• INPUT MATERIAL
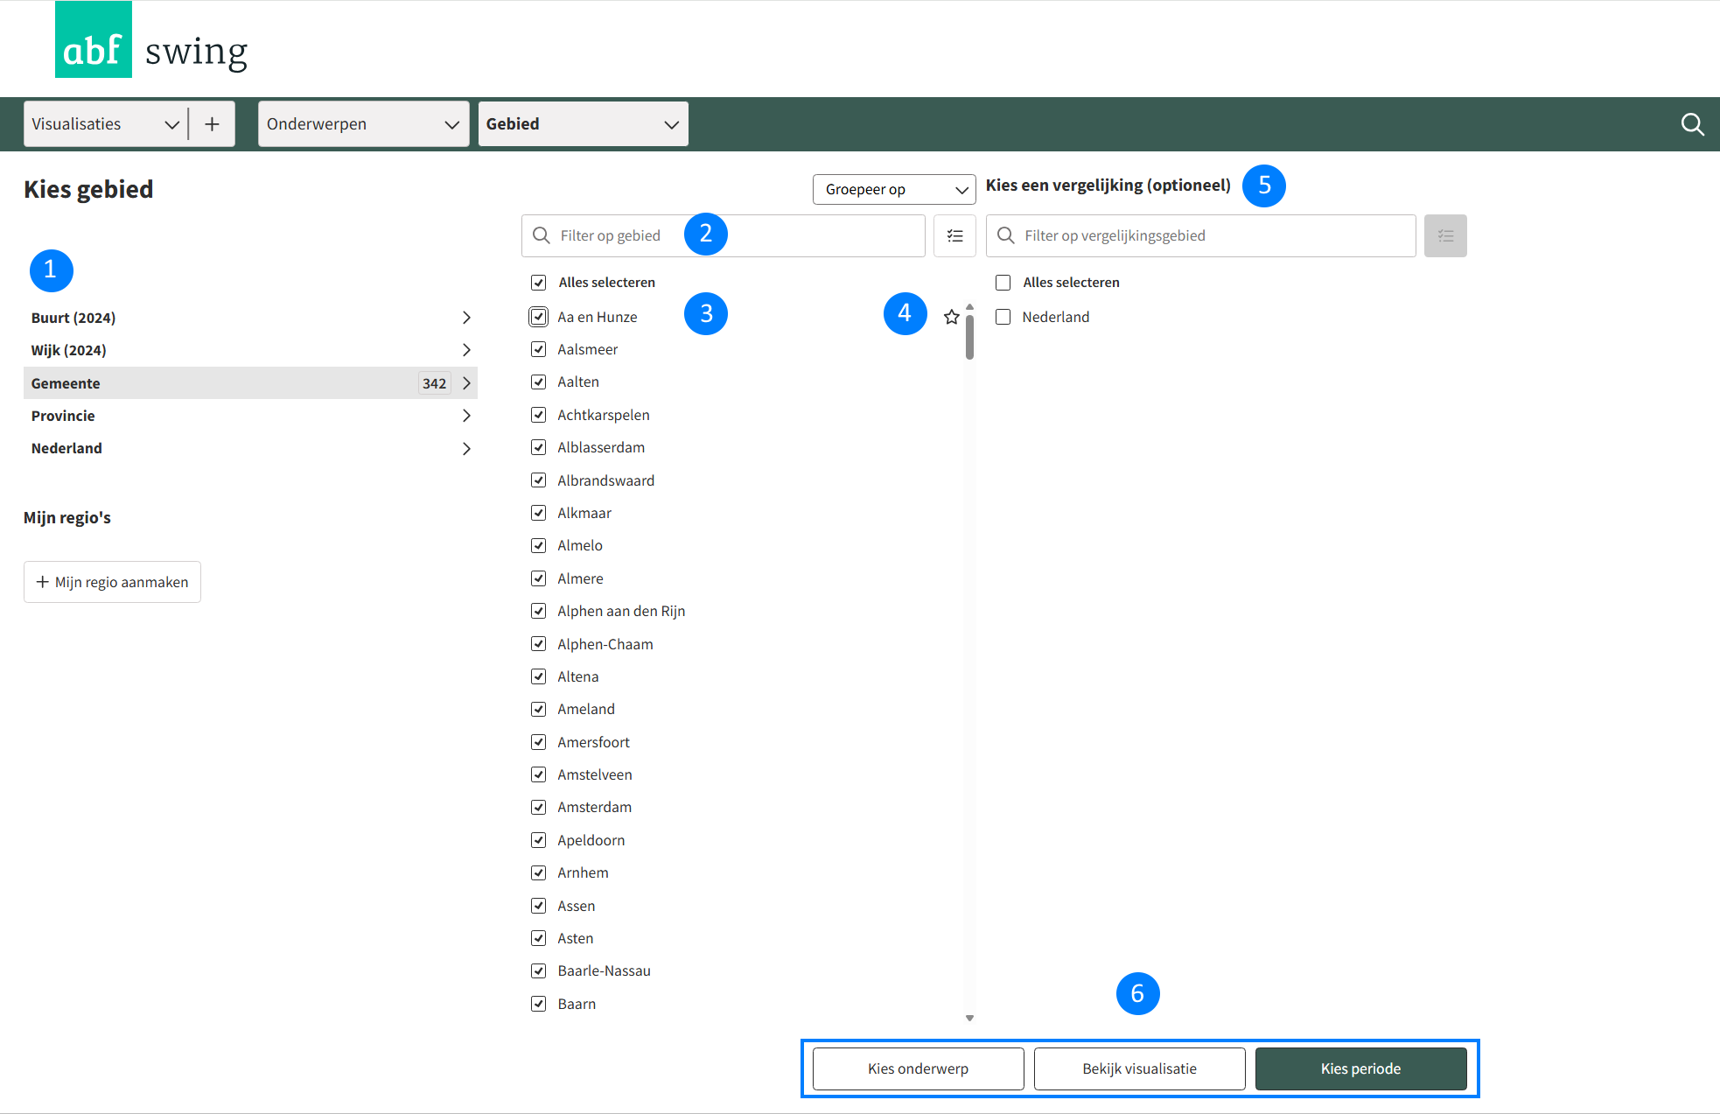Viewport: 1720px width, 1114px height.
Task: Toggle Alles selecteren for gebied list
Action: click(539, 282)
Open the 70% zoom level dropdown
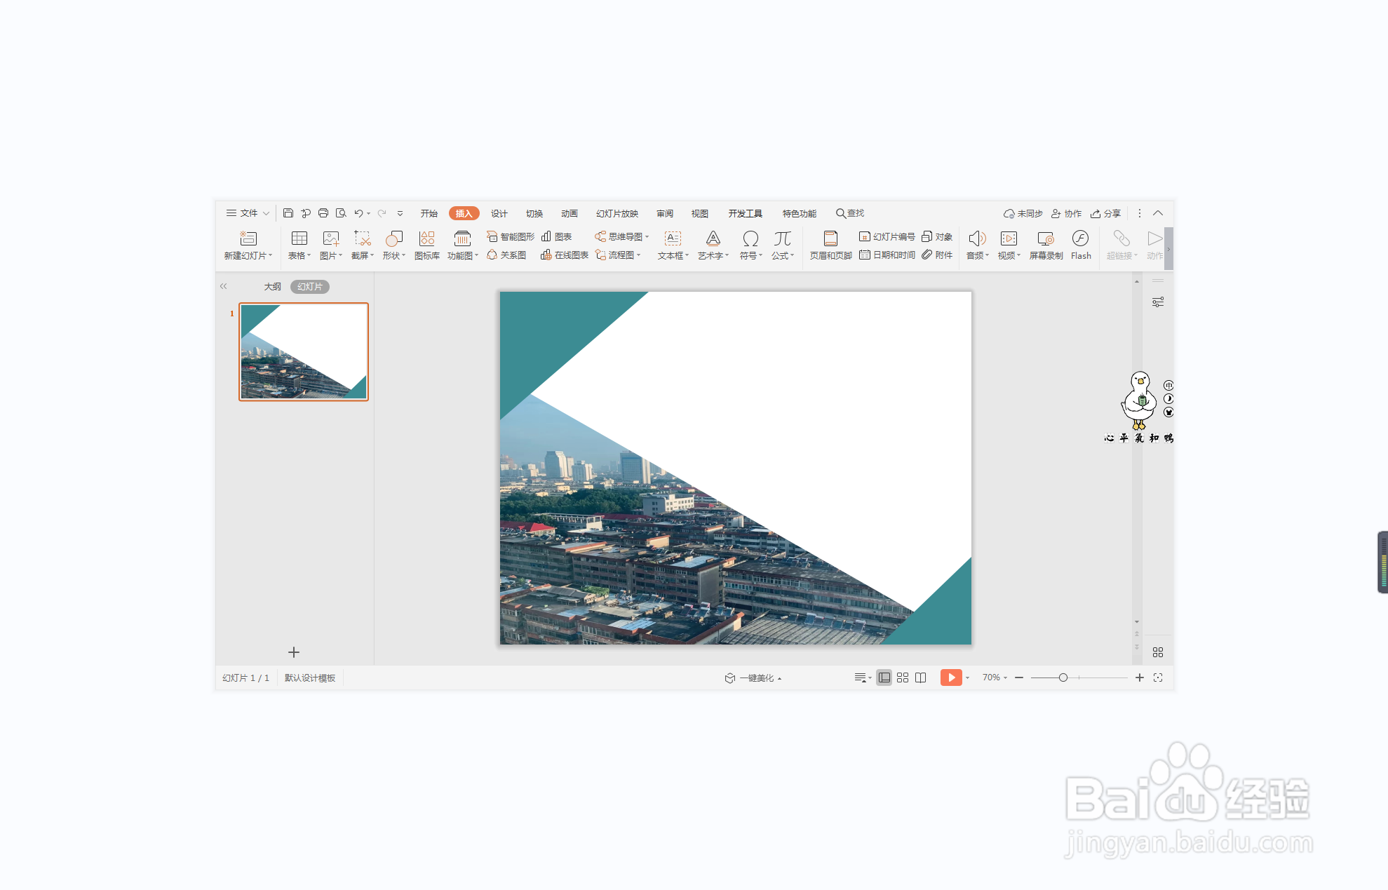The image size is (1388, 890). pos(995,677)
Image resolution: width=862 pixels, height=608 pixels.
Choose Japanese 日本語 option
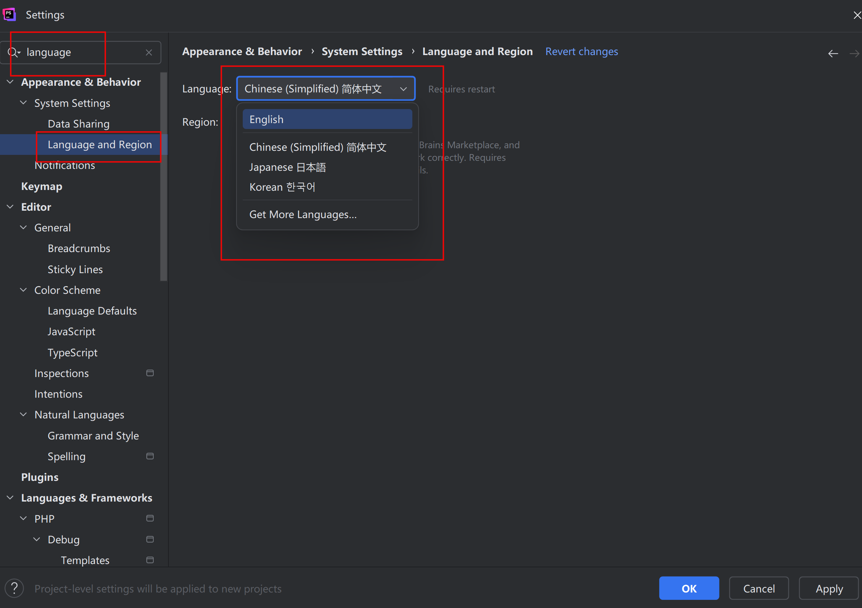pyautogui.click(x=288, y=167)
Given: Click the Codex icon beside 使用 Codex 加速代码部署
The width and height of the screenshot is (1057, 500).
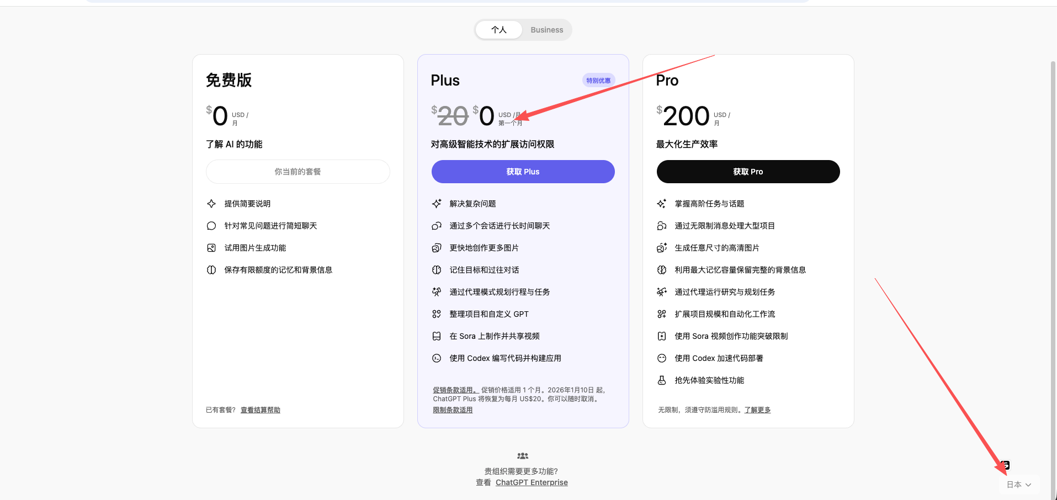Looking at the screenshot, I should tap(662, 358).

• EXERCISE OBJECTIVE
Output exactly the lines from the line with "Choose Japanese 日本語 option" to the last line of the records, including both, and leave every picture out.

• EXPECTED ANSWER
Choose Japanese 日本語 option
pyautogui.click(x=288, y=167)
Given: Click the Codex icon beside 使用 Codex 加速代码部署
The width and height of the screenshot is (1057, 500).
Looking at the screenshot, I should tap(662, 358).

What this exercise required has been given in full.